Task objective: Beginning at the line containing "Cookieeinstellungen (326, 2251)", restate each line of the listing below word for word until the last one has been given.

Information provided:
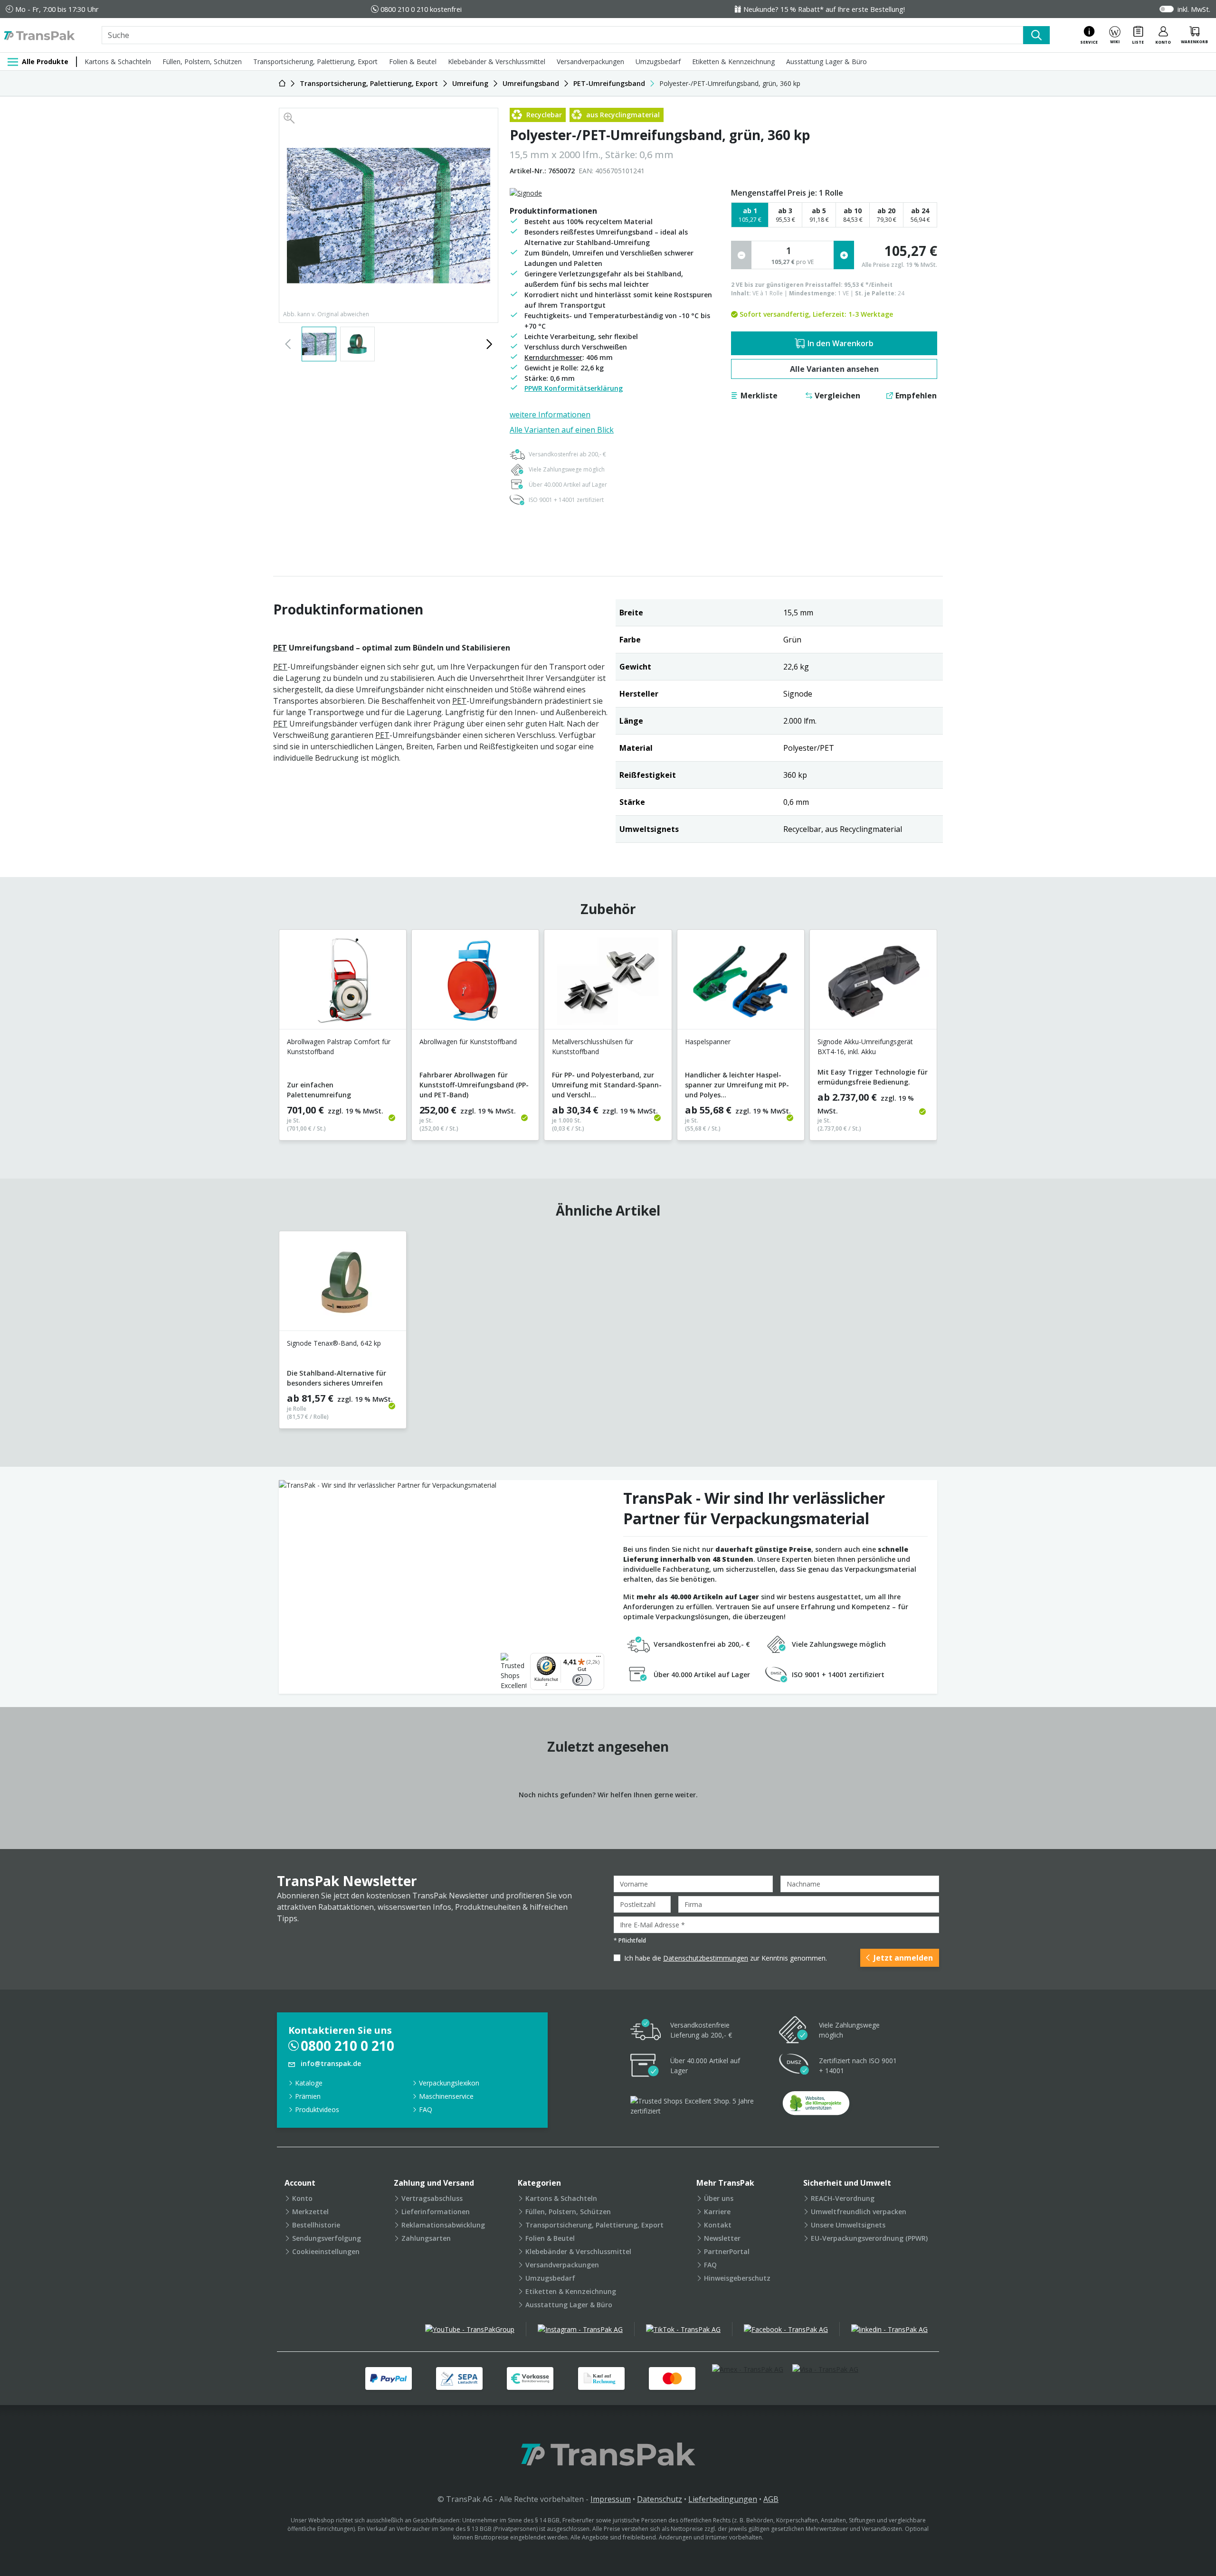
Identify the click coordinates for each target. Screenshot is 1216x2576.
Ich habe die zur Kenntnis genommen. (725, 1958)
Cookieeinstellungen (326, 2251)
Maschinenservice (446, 2096)
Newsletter (722, 2238)
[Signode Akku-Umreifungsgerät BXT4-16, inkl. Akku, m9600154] (873, 983)
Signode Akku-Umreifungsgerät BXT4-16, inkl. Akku (865, 1046)
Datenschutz (659, 2499)
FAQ (425, 2109)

Result below:
Cookieeinstellungen (326, 2251)
Maschinenservice (446, 2096)
Newsletter (722, 2238)
[Signode Akku-Umreifungsgerät BXT4-16, inkl. Akku, m9600154] (873, 983)
Signode Akku-Umreifungsgerät BXT4-16, inkl. Akku (865, 1046)
Datenschutz (659, 2499)
FAQ (425, 2109)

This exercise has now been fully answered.